The property data firm revealed a 1.1 per cent rise in national property values over June, backing up May's 1.2 per cent increase.
One capital city continued to lead the charge, while only one city recorded falling prices.
Here's a breakdown of the data. 
Sydney continues to lead the cycle, according to CoreLogic’s research director, Tim Lawless.
“Sydney home values increased another 1.7 per cent in June, taking the cumulative recovery since January through to 6.7 per cent," he said.
"In dollar terms, Sydney’s median housing values are rising by roughly $4,262 a week."
Trailing behind Sydney, Brisbane saw a 1.3 per cent rise last month.
Across the capital cities, Perth is the only capital where home values are at record highs, having recovered from the relatively mild -0.9 per cent decline through the downturn.
Adelaide home values are only -0.3 per cent below record highs and likely to reach a new high point in July, according to CoreLogic. 
A lack of available supply continues to be the main factor keeping upwards pressure on housing values, Mr Lawless said.
“Through June, the flow of new capital city listings was nearly -10 per cent below the previous five-year average and total inventory levels are more than a quarter below average."
"Simultaneously, our June quarter estimate of capital city sales has increased to be 2.1 per cent above the previous five-year average.”
Hobart was the only capital city to record the largest cumulative decline in housing values. 
The city was -12.9 per cent below the record high in May last year. 
 “A slowdown in the pace of capital gains could be a reflection of a change in sentiment as interest rate expectations revise higher,” Mr Lawless said. 
“Higher interest rates and lower sentiment will likely weigh on the number of active home buyers, helping to rebalance the disconnect between demand and supply.
"The trajectory of interest rates will be a critical factor in the housing market’s performance.
“Forecasts on where the cash rate will land and how long it will stay elevated vary, but it’s likely there is at least one more rate hike to come, potentially more.
"It’s hard to imagine the recent pace of growth in housing values being sustained while sentiment is close to recessionary lows and the full complement of borrowers are yet to experience the rate hiking cycle in full,” Mr Lawless said.
National rent prices have risen by 2.5 per cent in the three months to June, data from CoreLogic found. 
Data from CoreLogic shows rental prices have continued to climb.

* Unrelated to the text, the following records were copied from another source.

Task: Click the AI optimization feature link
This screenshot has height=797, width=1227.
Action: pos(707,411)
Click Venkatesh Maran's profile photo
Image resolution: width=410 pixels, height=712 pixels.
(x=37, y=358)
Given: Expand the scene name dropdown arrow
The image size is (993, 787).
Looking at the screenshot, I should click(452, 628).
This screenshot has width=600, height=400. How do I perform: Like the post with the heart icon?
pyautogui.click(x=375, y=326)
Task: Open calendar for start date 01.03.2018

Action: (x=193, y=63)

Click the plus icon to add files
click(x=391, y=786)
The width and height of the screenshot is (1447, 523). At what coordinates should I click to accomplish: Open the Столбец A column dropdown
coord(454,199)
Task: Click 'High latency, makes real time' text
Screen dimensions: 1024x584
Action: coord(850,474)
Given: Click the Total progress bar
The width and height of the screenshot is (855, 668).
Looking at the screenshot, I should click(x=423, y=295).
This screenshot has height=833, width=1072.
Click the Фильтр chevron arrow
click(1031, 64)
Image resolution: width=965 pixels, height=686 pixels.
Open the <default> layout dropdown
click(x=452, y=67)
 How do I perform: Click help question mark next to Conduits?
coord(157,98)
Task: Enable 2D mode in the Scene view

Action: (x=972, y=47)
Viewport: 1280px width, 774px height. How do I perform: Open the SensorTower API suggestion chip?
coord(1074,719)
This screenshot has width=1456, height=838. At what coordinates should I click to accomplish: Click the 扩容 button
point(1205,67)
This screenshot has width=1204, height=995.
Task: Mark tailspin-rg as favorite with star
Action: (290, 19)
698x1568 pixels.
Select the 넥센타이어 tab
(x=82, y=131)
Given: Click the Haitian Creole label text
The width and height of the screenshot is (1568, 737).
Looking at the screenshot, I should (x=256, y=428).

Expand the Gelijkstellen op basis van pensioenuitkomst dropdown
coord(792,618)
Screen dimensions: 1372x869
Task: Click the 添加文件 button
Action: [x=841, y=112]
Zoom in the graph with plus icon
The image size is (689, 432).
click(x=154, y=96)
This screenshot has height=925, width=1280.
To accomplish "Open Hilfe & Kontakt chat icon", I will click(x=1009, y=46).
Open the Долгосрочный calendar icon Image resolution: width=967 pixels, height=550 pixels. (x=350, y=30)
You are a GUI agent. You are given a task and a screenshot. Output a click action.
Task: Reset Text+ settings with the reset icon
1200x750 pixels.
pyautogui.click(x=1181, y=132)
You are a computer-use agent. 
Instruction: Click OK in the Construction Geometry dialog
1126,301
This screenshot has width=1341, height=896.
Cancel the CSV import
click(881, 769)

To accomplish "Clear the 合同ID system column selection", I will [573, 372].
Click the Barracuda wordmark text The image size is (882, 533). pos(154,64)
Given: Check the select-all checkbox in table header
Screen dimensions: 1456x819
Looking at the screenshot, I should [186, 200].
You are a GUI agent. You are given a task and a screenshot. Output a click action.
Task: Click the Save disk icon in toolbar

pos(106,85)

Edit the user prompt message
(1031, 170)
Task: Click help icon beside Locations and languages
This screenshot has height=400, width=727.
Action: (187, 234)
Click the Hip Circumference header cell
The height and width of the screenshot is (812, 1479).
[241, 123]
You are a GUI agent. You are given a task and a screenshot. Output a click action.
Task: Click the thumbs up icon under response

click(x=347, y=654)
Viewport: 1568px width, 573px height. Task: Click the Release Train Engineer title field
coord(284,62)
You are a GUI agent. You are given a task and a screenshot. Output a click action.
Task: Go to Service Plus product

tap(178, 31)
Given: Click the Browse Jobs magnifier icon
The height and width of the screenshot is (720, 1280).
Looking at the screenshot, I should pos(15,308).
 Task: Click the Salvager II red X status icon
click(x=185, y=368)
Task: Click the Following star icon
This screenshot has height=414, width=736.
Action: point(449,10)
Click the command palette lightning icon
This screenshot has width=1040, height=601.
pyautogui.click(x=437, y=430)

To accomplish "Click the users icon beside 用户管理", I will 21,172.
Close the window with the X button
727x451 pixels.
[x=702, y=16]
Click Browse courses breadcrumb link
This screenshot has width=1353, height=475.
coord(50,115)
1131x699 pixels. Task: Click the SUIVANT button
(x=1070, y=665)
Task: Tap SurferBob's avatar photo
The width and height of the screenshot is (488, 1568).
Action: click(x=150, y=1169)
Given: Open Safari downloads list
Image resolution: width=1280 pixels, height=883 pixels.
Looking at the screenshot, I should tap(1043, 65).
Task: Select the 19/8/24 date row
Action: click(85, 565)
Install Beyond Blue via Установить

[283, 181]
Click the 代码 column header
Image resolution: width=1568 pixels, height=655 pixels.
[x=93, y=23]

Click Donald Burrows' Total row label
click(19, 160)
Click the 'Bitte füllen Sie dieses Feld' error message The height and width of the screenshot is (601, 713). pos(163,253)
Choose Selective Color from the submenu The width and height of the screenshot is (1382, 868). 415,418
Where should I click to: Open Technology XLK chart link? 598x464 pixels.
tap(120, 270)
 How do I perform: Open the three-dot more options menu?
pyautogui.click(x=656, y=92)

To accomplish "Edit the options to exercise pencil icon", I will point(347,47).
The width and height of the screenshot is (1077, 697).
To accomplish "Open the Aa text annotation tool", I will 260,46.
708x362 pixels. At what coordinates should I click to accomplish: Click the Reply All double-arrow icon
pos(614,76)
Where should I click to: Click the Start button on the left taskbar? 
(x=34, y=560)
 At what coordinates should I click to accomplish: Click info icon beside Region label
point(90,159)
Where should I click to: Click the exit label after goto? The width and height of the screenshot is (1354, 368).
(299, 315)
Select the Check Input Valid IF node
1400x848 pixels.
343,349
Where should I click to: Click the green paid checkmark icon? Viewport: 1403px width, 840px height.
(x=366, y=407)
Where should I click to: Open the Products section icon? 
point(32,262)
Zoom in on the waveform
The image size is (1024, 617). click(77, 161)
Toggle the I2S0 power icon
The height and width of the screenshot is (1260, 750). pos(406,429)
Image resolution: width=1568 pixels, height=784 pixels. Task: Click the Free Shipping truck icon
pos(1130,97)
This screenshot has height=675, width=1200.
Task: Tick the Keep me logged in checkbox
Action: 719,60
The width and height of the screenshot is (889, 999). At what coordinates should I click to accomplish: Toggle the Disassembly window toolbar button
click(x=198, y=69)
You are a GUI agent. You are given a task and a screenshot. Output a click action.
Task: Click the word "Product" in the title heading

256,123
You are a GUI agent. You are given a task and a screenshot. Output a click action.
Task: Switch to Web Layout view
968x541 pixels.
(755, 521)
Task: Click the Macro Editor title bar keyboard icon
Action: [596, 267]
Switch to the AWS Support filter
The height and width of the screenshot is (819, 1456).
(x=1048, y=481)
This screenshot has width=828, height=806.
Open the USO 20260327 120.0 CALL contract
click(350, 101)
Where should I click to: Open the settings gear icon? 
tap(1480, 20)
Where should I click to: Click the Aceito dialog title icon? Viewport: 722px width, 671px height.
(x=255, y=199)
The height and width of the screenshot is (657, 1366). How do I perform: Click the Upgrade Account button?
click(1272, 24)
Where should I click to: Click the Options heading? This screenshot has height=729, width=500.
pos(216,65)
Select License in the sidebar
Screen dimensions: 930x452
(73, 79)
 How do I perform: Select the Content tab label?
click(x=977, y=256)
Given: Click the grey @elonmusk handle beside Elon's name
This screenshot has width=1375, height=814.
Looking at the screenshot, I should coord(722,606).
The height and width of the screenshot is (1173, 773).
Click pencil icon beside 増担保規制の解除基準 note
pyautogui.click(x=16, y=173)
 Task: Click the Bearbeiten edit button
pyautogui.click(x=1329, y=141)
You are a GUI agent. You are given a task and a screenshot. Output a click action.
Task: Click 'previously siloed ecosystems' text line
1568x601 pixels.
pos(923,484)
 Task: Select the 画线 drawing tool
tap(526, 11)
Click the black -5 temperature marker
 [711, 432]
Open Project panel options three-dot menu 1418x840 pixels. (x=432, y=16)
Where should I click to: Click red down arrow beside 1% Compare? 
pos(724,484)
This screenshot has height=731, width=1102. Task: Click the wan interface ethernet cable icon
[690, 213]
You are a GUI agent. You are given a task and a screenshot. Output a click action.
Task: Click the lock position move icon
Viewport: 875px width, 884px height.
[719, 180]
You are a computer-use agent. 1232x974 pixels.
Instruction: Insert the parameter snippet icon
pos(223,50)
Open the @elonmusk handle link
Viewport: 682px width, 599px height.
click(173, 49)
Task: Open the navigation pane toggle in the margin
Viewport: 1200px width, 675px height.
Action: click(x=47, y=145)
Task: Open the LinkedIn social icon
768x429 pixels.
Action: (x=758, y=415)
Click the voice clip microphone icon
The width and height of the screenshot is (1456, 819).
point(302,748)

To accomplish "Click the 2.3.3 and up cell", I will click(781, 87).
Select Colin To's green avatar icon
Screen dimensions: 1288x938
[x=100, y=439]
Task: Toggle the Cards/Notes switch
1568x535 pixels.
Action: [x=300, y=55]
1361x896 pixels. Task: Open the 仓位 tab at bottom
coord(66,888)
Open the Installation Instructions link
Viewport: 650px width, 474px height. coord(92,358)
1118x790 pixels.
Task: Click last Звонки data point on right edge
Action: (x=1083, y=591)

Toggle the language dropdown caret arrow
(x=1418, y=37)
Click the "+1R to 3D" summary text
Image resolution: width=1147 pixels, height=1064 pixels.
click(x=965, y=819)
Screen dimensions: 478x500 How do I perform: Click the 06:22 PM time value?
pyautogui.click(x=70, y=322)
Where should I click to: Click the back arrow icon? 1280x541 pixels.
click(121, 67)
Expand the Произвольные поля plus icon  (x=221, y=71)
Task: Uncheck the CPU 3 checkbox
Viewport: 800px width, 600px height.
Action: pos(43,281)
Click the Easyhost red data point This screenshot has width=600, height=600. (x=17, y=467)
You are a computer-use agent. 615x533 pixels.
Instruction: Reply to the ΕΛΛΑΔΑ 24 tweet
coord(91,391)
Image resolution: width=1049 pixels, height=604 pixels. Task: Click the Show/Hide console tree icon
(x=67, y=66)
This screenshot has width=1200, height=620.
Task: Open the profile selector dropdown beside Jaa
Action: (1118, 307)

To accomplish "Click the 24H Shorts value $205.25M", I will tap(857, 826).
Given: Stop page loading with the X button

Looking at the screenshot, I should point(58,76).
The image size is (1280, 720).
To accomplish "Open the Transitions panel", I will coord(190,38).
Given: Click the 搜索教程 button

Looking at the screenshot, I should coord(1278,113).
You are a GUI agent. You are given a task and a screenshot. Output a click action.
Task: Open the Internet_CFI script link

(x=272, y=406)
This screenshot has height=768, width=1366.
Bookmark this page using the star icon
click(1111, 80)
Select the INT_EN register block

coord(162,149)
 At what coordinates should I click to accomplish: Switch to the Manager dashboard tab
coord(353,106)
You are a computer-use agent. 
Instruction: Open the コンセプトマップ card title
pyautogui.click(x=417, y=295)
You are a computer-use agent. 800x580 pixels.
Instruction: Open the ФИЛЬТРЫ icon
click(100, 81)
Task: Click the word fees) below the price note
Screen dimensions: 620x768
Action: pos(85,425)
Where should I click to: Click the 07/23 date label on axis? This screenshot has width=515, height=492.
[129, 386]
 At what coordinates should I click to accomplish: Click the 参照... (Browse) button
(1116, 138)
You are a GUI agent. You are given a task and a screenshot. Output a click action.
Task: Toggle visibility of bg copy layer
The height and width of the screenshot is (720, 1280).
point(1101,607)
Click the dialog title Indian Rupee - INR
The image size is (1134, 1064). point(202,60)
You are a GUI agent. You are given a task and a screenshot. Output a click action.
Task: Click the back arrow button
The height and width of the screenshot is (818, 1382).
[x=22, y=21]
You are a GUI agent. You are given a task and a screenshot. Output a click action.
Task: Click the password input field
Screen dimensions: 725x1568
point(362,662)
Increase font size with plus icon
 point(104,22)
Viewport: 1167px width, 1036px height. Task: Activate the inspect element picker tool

Overseas migration, a chronic shortage of available properties and tight vacancy rates are all battling the rental market. 
CoreLogic's data revealed the June increase was slightly less than the 2.8 per cent increase recorded in the three months to May, but rental growth remained well above average.
Sydney remained the most expensive capital city for renters in the June quarter.
Canberra and Hobart were the only capital cities that saw rents fall for homes and units.
CoreLogic's quarterly rental review data showed all regional markets saw a rise in rents during the June quarter except for regional Tasmania, which declined by 0.4 per cent.